Brand Fandom

Last month, you may recall, B-Sides introduced the concept of converting clients into fans. No more is it enough, we pondered, to build loyalty for your brand. You must build fans willing to wear t-shirts.

 

This month, we offer suggestions towards an approach that may build fandom. The details are particular to your industry, audience and brand, so we’ll leave them out. Instead, we will describe principles.

 

Keep in mind that fandom does not happen overnight. Like a band working a touring circuit year-upon-year before the house is always full, persistence brings eventual rewards. But for that band to attract fans that wear t-shirts, they must stick true to the approach. Sure, their style may change over the years. Fans may come and go as a result. That’s ok. The fans that stay will be more rabid – in a marketing sense, they will be advocates that proselytize your brand – and convert more rabid fans. The fans that abandoned ship were fair-weather fans, anyway. Point is, stay true to original values and approach, but do not be afraid of evolving the details.

 

Here are some principles worth considering when developing approach:

 

  • Do Not Be Faceless No one will identify with a faceless entity, and fans need to identify with you.
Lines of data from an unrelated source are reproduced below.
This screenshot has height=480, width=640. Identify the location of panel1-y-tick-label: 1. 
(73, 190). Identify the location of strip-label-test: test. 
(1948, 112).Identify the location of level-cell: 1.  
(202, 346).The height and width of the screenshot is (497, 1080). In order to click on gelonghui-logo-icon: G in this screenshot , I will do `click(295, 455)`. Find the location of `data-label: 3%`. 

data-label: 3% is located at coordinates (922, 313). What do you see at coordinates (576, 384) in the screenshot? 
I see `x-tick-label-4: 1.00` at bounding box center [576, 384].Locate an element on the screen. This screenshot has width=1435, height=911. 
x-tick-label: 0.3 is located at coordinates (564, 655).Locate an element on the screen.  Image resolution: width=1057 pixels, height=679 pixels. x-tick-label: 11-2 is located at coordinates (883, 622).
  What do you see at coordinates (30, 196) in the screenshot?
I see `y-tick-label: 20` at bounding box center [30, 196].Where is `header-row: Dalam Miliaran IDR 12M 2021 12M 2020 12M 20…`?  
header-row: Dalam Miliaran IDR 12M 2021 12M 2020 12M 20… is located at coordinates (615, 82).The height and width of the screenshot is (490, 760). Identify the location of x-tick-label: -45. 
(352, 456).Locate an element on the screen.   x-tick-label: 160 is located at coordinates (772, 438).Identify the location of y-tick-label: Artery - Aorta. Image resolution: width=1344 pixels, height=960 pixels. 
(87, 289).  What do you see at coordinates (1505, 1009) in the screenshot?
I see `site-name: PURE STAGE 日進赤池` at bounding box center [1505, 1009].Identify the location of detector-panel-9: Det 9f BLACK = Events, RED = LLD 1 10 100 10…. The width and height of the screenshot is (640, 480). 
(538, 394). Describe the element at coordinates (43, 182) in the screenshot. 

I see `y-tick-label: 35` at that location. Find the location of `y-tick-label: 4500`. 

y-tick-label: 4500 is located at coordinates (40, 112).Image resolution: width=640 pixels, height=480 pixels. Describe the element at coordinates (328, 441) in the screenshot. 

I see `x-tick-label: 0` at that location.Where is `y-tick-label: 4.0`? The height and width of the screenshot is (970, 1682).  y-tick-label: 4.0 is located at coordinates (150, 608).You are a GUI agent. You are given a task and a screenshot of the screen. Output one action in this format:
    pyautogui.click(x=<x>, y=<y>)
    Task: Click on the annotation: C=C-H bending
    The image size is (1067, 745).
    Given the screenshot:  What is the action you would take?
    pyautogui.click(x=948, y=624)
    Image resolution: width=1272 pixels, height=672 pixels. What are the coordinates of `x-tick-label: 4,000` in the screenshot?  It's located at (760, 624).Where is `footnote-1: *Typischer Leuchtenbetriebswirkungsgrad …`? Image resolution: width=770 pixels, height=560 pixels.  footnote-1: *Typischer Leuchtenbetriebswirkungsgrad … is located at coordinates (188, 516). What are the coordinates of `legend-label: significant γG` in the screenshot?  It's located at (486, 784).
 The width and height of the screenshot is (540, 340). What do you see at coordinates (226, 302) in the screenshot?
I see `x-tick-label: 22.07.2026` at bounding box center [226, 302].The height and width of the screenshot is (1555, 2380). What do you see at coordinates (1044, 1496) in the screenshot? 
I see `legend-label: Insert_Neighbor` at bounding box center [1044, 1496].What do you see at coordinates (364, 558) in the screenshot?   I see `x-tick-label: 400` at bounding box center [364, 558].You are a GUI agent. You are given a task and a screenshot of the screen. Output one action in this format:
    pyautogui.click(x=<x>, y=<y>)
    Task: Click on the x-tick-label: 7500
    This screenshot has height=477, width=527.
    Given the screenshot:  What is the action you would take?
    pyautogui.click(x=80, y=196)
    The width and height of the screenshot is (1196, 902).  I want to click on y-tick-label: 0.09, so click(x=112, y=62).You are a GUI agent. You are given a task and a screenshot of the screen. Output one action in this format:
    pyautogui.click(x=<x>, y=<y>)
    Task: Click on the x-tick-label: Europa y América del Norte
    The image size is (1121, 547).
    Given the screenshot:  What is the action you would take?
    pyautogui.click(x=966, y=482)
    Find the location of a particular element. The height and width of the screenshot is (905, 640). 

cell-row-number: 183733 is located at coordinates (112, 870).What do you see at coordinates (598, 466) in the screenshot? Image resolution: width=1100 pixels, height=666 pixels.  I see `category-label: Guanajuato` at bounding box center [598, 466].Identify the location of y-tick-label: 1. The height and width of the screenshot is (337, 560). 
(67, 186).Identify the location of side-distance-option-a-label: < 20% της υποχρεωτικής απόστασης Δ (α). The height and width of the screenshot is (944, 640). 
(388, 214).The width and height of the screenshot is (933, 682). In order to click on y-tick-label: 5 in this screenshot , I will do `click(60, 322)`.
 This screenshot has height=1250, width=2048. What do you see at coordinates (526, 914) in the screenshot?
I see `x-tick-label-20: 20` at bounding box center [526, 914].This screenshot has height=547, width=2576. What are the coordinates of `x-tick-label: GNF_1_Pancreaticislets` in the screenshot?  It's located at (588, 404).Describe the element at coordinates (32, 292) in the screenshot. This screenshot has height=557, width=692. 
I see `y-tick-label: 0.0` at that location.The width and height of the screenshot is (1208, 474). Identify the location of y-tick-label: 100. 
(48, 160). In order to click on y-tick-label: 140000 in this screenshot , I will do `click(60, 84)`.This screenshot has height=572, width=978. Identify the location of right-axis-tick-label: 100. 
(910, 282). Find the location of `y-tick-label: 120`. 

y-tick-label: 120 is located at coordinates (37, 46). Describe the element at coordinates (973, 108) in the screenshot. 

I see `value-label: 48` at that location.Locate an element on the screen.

Essentially, do not hide whom you are in an appeal to reach a broader audience. Show yourself. The person that is behind the communications should be visible and available.
  • Authenticity We can’t express this one enough, which is why it pops up all the time in advice we offer. Everyone can spot a phony, just ask J.D. Salinger – err, wait, you can’t. Trust us, people will respond better to what your brand actually is – warts and all – than some constructed presentation.
  • Personable Simply put, be human. How does this differ from the first two? Well, this one requires you to reach out to your audience as an individual communicating with another individual. In social media, which really applies to all these, this is key. These are the posts that talk about you favorite bagel or loathing of weather. But it also talks about the concern you have for an upset customer, if it is genuine. Personable people have compassion, faults, odd habits, etc.
  • Go where they are: Your fans are hanging out. Are you hanging out where they are? No? not even sure where that might be? Better figure it out. Find where they are congregating – especially online – and hang out with them there, while being personable, authentic, and full of face.
  • Not all business, all the time: Seriously, you know the friend: He’s the one who can’t leave work at work. She’s the one who when you hang out only talks about work. It’s awful. Have some downtown with your fans when you are not pitching, promoting, selling. The irony is, this is a great way to do just that.
  • Integrity Your fans are fans because they identify with you, your values, your principles, your lifestyle. If you break that, it is a serious violation. This is not the kind of evolution of a band evolving; this is a brand that never actually was what it claimed to be. Don’t do that.